Training-free fish species population monitoring in unconstrained underwater videos

Isaak Kavasidis, Amelia Sorrenti, Orazio Tomarchio, Daniela Giordano, Marco Milazzo, Gabriele Turco, Carlo Cattano, Concetto Spampinato

Published: 01 Jan 2025, Last Modified: 20 Jul 2025ANT/EDI40 2025EveryoneRevisionsBibTeXCC BY-SA 4.0

Abstract: Monitoring fish populations in underwater environments is essential for understanding marine biodiversity, evaluating ecosystem health, and guiding conservation efforts. The complex nature of underwater habitats—with shifting lighting, turbidity, and background clutter—creates significant challenges for traditional monitoring methods.
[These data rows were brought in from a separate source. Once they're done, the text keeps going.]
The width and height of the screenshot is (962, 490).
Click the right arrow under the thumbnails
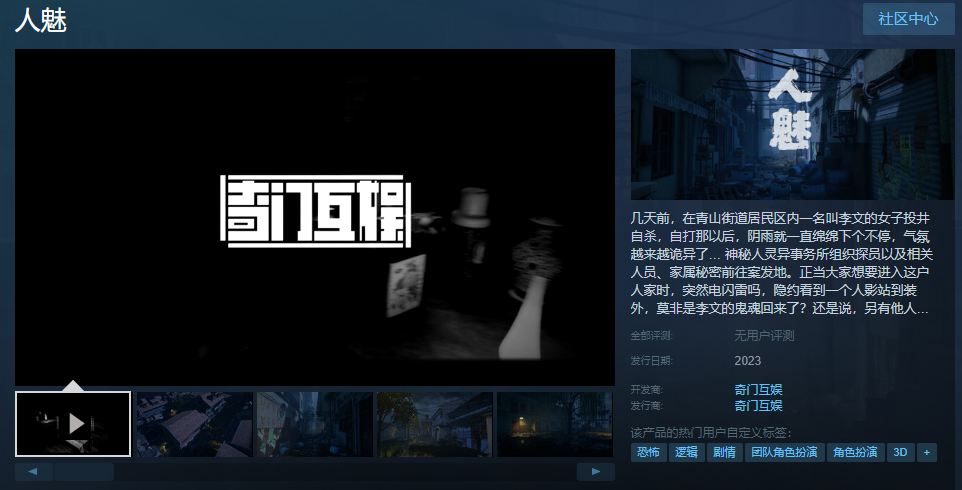tap(596, 471)
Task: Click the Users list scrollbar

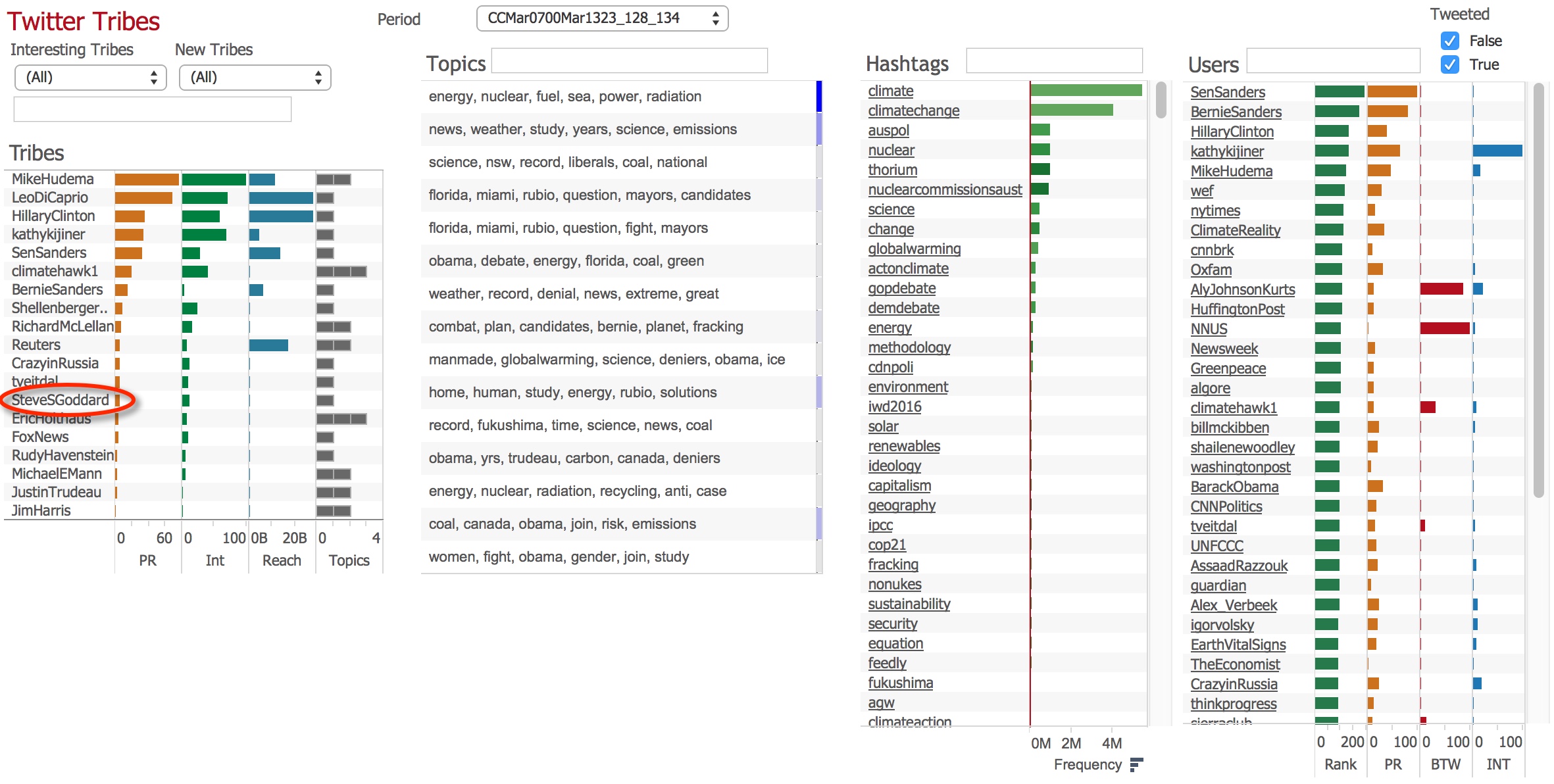Action: pos(1538,289)
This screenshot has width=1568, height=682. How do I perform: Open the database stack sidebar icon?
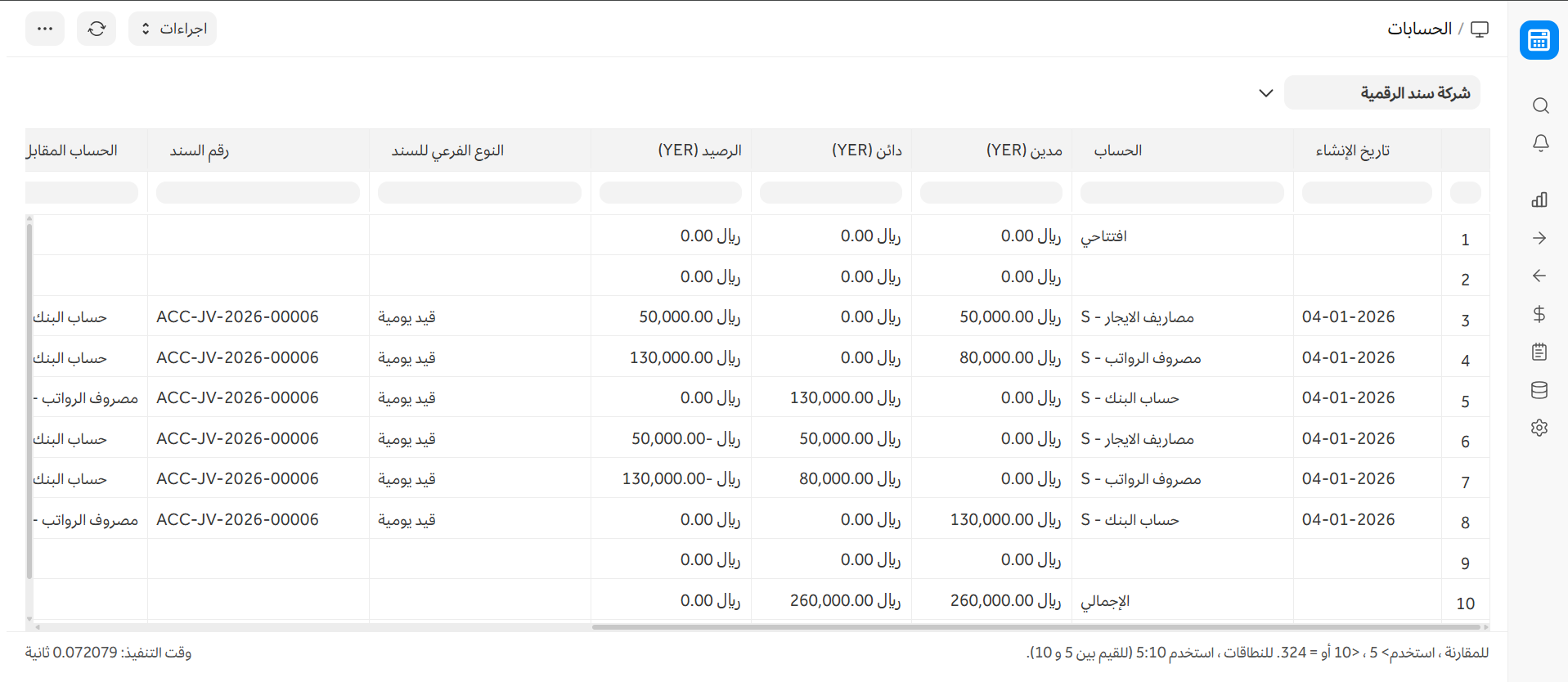tap(1539, 390)
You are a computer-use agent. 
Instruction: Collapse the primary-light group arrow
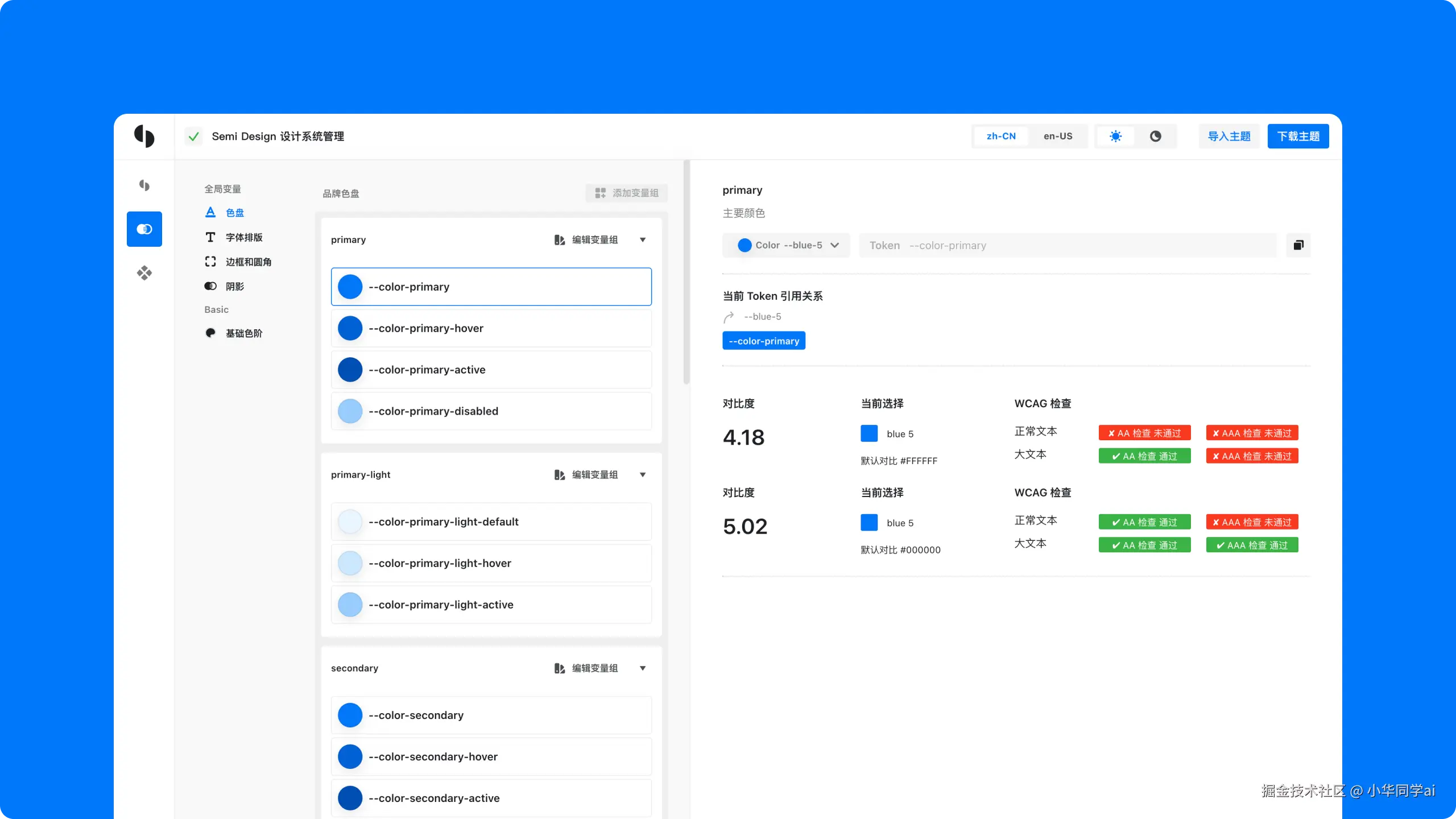pos(643,475)
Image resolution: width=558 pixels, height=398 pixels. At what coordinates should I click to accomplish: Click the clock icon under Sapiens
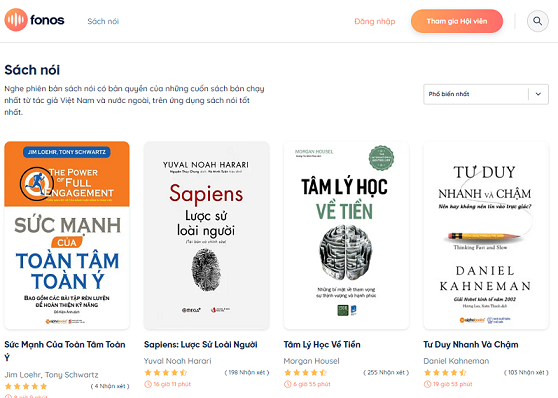click(148, 384)
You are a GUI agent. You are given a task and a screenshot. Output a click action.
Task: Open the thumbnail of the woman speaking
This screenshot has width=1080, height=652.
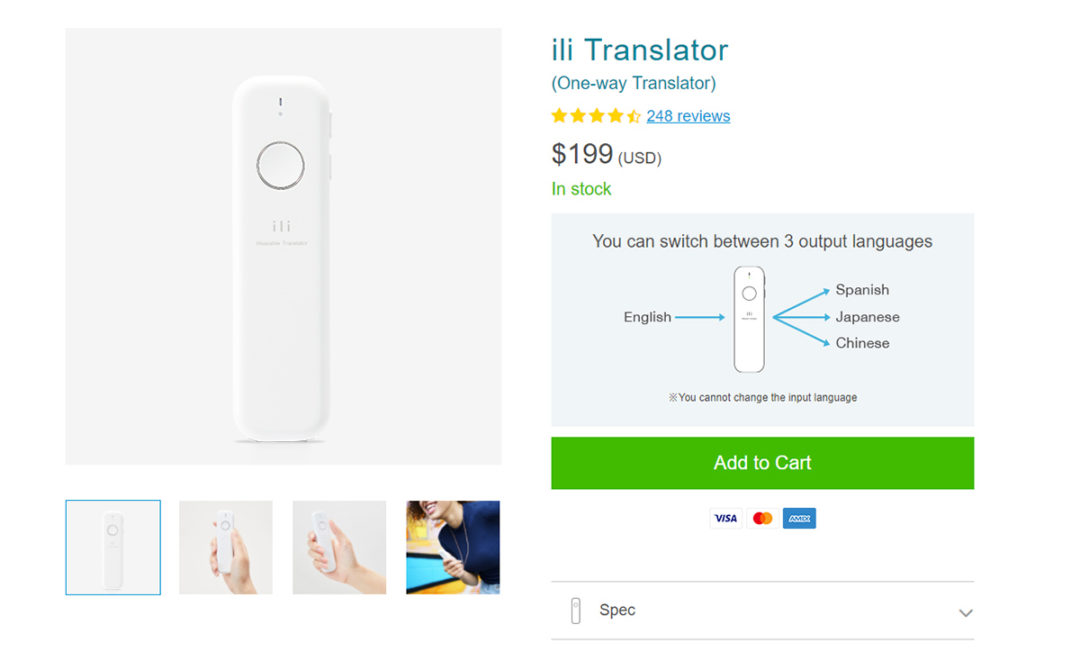point(452,548)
These challenges are further exacerbated by the limited availability of annotated datasets, which hampers the effectiveness of automated approaches. This study addresses these issues by leveraging the power of foundation models—versatile, pre-trained systems capable of generalizing across diverse scenarios. By utilizing these models, the proposed train-free computational pipeline minimizes the need for extensive dataset-specific training, offering a streamlined and efficient solution for underwater fish population monitoring.The proposed pipeline leverages the Segment Anything Model 2 (SAM2) for precise detection and segmentation of fish in unconstrained and cluttered underwater videos recorded by Baited Remote Underwater Video systems (BRUVs), a standard technique used by marine ecologists with the ultimate objective to assess fish abundance. By applying SAM2 with tailored prompts, the system accurately isolates fish from complex scenes while eliminating noise such as bait cages. Subsequently, segmented fish are processed by a diffusion model to generate high-resolution visual representations, which compensate for image quality issues caused by occlusions, poor lighting, or motion blur. These enhanced visuals enable more reliable identification of fish species. In the final stage, the Contrastive Language–Image Pre-training (CLIP) model classifies fish species by drawing on its multimodal learning capabilities, seamlessly associating visual features with textual labels for robust species-level recognition.Extensive evaluation on a large fish dataset from underwater videos demonstrates the pipeline’s effectiveness in handling the visual complexities of marine environments and achieving high levels of accuracy in fish detection and classification. The system’s training-free design reduces dependency on labor-intensive annotation processes, making it scalable and adaptable for diverse underwater ecosystems.